**GIVEN INSTRUCTION:** In the exhibition essay, after whose song is the installation Take a Little Trip titled?

Take a Little Trip

February 19, 2022 – March 19, 2022

Take A Little Trip
Written by Sally Frater

Blur is a series of gestural portraits made with photo-based gel transfers. I use the medium as a metaphor for movement or change from one place to another, specifically in reference to the migration of my parents and their peers who left Guyana for Toronto in the late 1960s. Inspired by the preciousness of old photographs and their relationship to time and memory, the series mimics and somewhat exaggerates the physicality of those photographs by revealing the imperfections in the form of creases, tears, and folds left as a result from the process of making the work.1                                                                                                                                                                               –  Sandra Brewster

In her multimedia practice Sandra Brewster deploys drawing, collage, and photo-based strategies to explore themes of place, community, memory, migration, and representation. Frequently focusing on the aesthetics and forms of cultural practice which are rooted in notions of the “everyday”, the artist creates work that celebrates that which is — and those who are — commonly overlooked, while challenging notions of what is considered to be valuable or of import.

Though photo transfers have long been a part of Brewster’s art-making methodology, within the last decade they have moved to the forefront of her practice. Photo transfers, the physically laborious process through which the top layer of a photographic image is removed from the paper that it is printed on and is adhered to another surface, rarely leaves the original image intact, the resulting images display signs of wear and tear. This approach was employed in the creation of her ongoing body of work titled Blur. Begun in 2016, the works within this series featured blurred images of subjects, the result of long exposure times and the artist directing her sitters to move while she takes their picture. Leaving viewers unable to discern the facial features of the figures who appear in these works Brewster probes the limits of portraiture while making a larger point about the politics of looking and the power embedded within the act of disrupting the gaze.2

For her inaugural exhibition at Olga Korper Gallery the artist has brought together two separate bodies of work, Blur and Take a Little Trip. The works in both series share an aesthetic but seem to be on a conceptual and formal continuum rather than operating as replicas of one another. The three pieces that are drawn from Blur feature subjects who are photographed from the waist up while the photographs in Take a Little Trip feature close-up images of the subjects’ heads. In Brewster’s desire to capture forms of movement that prevents the subjects from being fixed to a particular moment or perspective, the resulting blurring effect has rendered  their facial features to the point of almost being illegible. This, coupled with the fact that these works are untitled, cloaks these figures within anonymity. In contrast, Brewster has titled the photographic works in Take a Little Trip after the figures who appear in them, and their faces are recognizable despite the blurring that is also an element of how they appear. Ultimately, the two bodies of work diverge: Blur traffics in opacity while Take a Little Trip offers repeating moments of directness and clarity. 3

Take a Little Trip is an installation of eight gel transfers and a video. Titled after a song by Minnie Riperton the installation features portraits of well-known deceased public figures who have been hugely influential in the fields of art, music, literature, post-colonial theory, and community activism: Salome Bey, Jean-Michel Basquiat, Toni Morrison, Claudia Jones, Frantz Fanon, Minnie Riperton, Josephine Baker, and Nina Simone. Drawn from videos of the aforementioned speaking either in interviews or on panels, each work is a composite of multiple frames that have been layered on top of each other. Close-cropped, the portraits show the subjects listening intently, highlighting the ways in which each of them, while alive, was highly attuned to the environments that surrounded them. The accompanying video in the installation compiles segments of their filmed speech wherein they express their thoughts on an array of topics related to their work ranging from the role of an artist in society, to [their] individual approaches to creating, to their influences, to how their work is deliberately misrepresented. As opposed to Blur, which is predicated on a lack of specificity Brewster very much intends for viewers of Take a Little Trip to recognize the subjects and to hear them address their work in their own words.4

Installed around the perimeter of the gallery, the black and white works function as an elegy to figures who have had an immense impact on Black thought and cultural movements as well as a monument to autonomy, artistry and global diasporic cultural practice. At a time when it seems that we are losing so many Black figures who were leaders and stalwarts in the creative sector Brewster’s exhibition provides us with a space in which we can pay homage and remember.

**GIVEN INFORMATION:**
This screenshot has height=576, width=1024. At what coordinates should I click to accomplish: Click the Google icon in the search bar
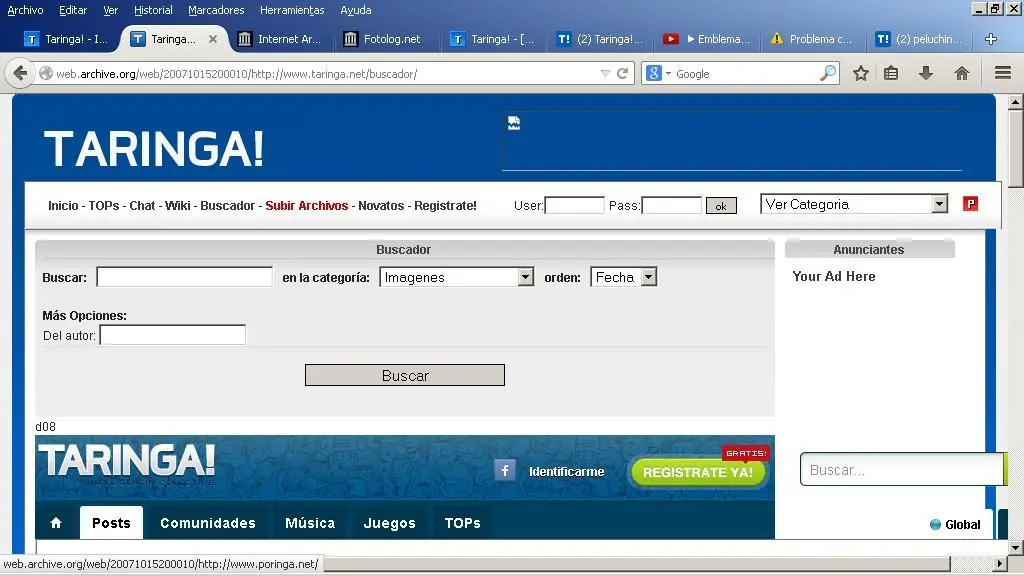click(x=653, y=73)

**WRITTEN ANSWER:** Minnie Riperton